-- Request --
Pull every line from the listing below that contains the word "ribbon". Case counts, so copy only lines where the capital and lowercase letters match.

-- Exercise input --
____________________
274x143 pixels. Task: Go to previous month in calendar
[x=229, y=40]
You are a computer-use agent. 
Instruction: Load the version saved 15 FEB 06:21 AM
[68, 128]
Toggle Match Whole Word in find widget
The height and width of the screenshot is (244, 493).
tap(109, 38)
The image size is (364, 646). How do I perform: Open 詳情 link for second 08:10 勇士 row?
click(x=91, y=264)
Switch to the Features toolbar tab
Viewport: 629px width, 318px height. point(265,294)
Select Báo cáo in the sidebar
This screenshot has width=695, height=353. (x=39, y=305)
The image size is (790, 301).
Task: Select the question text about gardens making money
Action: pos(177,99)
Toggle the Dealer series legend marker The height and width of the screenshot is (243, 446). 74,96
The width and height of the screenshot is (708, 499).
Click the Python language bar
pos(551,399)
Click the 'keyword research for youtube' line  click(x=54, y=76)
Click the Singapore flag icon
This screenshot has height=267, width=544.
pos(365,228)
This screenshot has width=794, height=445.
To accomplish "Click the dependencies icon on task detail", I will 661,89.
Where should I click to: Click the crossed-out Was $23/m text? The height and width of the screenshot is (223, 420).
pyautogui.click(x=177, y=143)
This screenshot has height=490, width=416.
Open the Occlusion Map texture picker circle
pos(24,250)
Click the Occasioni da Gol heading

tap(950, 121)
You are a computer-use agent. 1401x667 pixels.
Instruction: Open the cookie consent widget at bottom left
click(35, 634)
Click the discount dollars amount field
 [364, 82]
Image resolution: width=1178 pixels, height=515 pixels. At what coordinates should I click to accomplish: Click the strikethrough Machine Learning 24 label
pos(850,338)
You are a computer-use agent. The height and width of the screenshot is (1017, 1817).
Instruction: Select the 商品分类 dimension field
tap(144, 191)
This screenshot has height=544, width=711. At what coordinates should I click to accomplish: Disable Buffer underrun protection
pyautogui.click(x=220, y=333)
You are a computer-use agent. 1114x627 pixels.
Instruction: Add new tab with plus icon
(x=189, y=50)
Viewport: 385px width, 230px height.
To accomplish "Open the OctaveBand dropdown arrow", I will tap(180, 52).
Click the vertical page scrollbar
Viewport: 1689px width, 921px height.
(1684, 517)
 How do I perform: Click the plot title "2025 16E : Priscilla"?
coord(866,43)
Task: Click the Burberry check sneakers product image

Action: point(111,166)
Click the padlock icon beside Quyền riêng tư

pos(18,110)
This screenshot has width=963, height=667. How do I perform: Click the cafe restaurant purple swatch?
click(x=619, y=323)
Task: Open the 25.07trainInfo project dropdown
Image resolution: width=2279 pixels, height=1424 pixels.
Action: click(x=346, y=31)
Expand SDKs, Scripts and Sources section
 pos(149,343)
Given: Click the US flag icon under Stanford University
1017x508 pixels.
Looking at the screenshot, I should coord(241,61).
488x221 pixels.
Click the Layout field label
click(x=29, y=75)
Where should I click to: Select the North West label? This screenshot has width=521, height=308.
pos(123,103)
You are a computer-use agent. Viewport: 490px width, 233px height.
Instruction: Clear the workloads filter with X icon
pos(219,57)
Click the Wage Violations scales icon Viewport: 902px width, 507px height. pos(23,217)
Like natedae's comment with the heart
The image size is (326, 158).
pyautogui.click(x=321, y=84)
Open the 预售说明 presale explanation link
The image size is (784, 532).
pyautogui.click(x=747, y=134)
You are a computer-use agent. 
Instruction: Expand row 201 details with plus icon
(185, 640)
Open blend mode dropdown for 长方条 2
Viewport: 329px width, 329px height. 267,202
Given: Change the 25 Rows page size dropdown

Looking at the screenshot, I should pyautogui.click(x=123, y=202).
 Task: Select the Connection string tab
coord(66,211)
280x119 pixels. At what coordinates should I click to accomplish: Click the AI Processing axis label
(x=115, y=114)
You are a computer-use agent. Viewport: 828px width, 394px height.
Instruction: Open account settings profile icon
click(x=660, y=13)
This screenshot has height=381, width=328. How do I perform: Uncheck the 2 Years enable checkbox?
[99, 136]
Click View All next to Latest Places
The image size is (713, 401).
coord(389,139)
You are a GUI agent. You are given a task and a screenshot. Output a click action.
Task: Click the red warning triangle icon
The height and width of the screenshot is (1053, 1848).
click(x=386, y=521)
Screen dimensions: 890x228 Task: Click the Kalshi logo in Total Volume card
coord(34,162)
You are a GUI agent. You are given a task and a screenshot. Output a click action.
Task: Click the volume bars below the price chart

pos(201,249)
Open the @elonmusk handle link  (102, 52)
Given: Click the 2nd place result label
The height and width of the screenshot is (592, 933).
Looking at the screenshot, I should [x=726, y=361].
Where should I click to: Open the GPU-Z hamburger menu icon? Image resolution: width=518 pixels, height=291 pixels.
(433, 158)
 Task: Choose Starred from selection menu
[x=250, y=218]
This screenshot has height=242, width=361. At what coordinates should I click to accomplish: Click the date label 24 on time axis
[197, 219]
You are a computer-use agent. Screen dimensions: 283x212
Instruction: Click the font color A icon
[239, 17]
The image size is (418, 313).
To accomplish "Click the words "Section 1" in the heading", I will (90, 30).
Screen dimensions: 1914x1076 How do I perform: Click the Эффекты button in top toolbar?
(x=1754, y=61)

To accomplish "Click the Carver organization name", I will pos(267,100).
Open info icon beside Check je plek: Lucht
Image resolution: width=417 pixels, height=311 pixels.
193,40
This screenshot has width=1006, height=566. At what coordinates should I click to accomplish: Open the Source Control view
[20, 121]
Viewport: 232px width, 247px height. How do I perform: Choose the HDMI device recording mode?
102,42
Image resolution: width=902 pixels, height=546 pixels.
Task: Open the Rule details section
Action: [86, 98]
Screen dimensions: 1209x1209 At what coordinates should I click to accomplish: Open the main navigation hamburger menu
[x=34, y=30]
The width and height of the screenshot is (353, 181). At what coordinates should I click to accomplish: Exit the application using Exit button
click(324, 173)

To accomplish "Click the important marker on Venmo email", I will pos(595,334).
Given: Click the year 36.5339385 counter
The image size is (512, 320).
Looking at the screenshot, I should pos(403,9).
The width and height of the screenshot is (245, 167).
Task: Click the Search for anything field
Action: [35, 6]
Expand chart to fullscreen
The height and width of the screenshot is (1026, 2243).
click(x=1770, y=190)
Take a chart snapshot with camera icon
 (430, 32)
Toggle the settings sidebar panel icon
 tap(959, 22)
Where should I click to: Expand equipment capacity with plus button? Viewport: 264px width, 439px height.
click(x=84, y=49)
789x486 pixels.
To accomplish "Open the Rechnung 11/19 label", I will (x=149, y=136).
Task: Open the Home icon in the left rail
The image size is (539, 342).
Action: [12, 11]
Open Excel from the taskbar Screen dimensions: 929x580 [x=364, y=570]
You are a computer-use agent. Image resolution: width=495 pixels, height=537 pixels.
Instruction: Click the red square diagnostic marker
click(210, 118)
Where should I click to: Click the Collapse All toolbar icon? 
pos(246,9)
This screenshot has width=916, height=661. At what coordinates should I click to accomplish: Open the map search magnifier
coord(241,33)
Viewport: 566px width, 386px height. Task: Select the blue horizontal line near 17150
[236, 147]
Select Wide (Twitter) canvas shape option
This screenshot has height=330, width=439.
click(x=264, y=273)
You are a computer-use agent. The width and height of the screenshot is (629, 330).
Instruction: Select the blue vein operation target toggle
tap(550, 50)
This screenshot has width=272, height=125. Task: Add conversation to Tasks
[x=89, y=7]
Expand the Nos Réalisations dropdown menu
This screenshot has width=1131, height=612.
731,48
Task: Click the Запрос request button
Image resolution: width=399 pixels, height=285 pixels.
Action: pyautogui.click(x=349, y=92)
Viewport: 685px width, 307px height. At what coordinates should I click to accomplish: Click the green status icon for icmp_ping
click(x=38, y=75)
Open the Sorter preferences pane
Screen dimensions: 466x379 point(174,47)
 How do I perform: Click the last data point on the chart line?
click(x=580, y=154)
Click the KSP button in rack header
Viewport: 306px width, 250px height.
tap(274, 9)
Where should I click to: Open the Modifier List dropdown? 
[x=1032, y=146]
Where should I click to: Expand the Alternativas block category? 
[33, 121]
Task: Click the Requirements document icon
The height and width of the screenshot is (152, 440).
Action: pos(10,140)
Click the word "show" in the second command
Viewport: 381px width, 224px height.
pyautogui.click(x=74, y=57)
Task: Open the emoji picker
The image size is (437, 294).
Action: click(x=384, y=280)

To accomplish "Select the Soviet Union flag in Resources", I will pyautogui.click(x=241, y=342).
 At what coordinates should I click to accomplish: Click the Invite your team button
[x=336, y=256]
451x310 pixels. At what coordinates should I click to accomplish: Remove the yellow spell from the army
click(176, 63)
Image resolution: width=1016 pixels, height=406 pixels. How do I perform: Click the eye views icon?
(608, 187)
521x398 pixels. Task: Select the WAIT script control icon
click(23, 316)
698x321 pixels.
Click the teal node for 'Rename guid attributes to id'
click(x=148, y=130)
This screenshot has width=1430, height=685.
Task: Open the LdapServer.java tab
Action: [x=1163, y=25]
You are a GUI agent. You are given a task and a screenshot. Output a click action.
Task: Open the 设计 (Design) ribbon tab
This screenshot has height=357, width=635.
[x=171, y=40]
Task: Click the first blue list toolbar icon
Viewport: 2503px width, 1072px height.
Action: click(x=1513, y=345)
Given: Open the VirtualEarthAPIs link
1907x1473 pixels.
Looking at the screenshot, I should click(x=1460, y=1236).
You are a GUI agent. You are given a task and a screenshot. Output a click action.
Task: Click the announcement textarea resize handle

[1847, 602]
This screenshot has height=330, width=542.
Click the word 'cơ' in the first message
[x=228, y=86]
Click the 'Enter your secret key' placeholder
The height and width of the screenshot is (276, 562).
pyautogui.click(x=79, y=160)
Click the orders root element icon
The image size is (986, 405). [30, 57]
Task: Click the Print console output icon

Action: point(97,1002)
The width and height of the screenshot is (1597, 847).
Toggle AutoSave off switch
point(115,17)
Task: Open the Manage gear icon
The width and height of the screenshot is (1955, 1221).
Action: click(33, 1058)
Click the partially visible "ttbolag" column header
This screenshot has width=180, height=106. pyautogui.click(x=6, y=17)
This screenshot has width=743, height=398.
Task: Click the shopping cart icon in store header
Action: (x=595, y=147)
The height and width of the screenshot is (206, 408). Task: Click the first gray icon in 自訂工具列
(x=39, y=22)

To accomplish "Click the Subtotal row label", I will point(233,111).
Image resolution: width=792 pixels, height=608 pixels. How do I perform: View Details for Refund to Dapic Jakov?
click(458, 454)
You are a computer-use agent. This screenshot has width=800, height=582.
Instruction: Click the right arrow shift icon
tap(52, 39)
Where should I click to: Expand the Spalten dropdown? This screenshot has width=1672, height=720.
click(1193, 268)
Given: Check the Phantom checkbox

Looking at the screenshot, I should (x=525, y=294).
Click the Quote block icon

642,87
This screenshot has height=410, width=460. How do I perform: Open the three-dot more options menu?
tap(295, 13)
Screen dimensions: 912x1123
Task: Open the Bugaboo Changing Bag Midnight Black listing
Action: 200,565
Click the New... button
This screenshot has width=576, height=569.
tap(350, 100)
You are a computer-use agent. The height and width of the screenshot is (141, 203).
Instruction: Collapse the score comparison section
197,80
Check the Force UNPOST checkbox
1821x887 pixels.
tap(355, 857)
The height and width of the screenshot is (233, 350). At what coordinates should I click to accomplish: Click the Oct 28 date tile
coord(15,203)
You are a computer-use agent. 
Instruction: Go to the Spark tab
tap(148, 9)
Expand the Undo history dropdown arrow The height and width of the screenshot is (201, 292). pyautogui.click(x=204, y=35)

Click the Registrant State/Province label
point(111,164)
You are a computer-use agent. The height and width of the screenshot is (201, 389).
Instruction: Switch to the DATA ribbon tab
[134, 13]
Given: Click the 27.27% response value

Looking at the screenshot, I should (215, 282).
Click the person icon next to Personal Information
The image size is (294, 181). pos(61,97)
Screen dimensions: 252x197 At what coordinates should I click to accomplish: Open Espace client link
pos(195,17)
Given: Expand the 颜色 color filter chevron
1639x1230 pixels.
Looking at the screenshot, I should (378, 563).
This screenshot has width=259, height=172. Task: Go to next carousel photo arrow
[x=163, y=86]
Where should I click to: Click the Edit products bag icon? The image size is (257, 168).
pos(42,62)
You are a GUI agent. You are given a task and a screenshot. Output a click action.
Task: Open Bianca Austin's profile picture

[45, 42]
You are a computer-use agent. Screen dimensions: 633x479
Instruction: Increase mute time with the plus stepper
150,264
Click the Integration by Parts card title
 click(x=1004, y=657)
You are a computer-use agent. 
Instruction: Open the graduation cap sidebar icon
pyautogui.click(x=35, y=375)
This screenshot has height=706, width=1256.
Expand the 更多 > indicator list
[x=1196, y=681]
____________________
-- Expected answer --
Task: Open the 设计 (Design) ribbon tab
Instruction: Switch to the DATA ribbon tab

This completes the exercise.